It can be successful, indeed it can be wonderful. But my own experience is that it can be a very long and painful road also.
My mother remarried when First brother was about 12, I was about 10, First Sister was about 7. My stepfather brought in his child from a previous marriage, my Second Sister, who was then about 2. My father remarried twice, one fairly short marriage when we were about 13, 11, and 8 and then again some years later. My father’s third wife was a keeper and she had two children, one about my own age (then around 18 or so) and one about 10 years old. In the meantime my mother went on to have Second Brother and Third Sister. So we had, in this fairly ordinary situation, 5 divorces affecting a total of 9 children and 6 adults.
My stepfather was confronted in the beginning with two children (first Brother and me) who were lying in wait for him to try to pull some kind of paternal bullshit. Happily for us all he was not inclined to step into that trap and just waited. He wielded what authority any family member adult might wield and otherwise just waited for us to be ready.
My stepmonster (Dad’s first remarriage) had many nightmare days with us and now that I am an adult looking back I think it really was not pleasant for her – she wanted very badly for us all to be like the Brady Bunch or something. She had no notion of boundaries and just started right in acting like Mom. But we already had a Mom and while we were not always entirely happy with her, we at least knew her and she knew us. But the stepmonster lost us entirely when she approached my mother and asked if they could have custody of First Sister because the two older ones were just a lost cause but there was still hope for First Sister.

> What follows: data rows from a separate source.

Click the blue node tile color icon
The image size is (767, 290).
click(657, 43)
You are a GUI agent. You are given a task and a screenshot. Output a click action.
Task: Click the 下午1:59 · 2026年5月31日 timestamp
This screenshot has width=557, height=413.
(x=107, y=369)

In front of us and without discussing the matter with my father. She never did figure out why everyone in the room except her was not best pleased with this move.
My second stepmother was jewel, a prize. Of course by this time we were all somewhat older. She simply said that she was our stepmother, not our mother, and that she was very happy to be that and asked us what we thought that should mean. After she passed on, my father raised her son through the remainder of high school (much to the chagrin of his actual father, but he got what he played for) and they are still very close. he is now, lo these fifteen years or so later, in the process of becoming my Third Brother. Our kids are very close and consider themselves cousins and so the process of blending goes on.
Of my three stepsiblings and my two half siblings (we, the first three, call them the mergers and the acquisitions sometimes – lovingly we call them that) I refer to three as my siblings and almost no one in my life has any idea what the real blood relation is. But they are my siblings and the blood relation is irrelevant. The two who came to us later in life I do not consider my siblings, mostly because we did not grow up together. However, my stepbrother currently shows that he wants to be and remain a member of the family and there is a chance that we, though we did not grow up together, might still grow old together and it would not surprise me if at some point in the future I start calling him my third Brother. I remain open to my stepsister, but she is very busy just now with her own life and doesn’t feel the need to be blended into this creation we have made of our blood, sweat and tears, as is her right.
There was much quarreling in those couple decades; many tears, a good bit of emotional pain, more than one day of despair. A certain amount of therapy at various times. But you just have to keep talking, keep reaffirming your commitment to this family whatever form it might take in the end, keep your eyes on the boundaries and be aware that you have a whole lifetime to get there. It’s unlikely that there will be a moment when you can point and say “Here, this is when we became a real family”. You just look around one day and it happened.
In some families it doesn’t happen that the step parents become as parents; my own parents never aspired to that even though in the end they did get it. They took the position that a stepparent was also an important person and not a aspirant-to-parenthood. That the love of a stepparent and the care of a stepparent is in its own way special and profound – an uncle or an aunt or a grandparent is not an aspirant-to-parenthood either, being just like a parent is not the Big Win Window. It is a relationship that has to come form both sides, freely, or it won’t come at all.
Two of my stepparents agreed and one did not; you can see above how that turned out.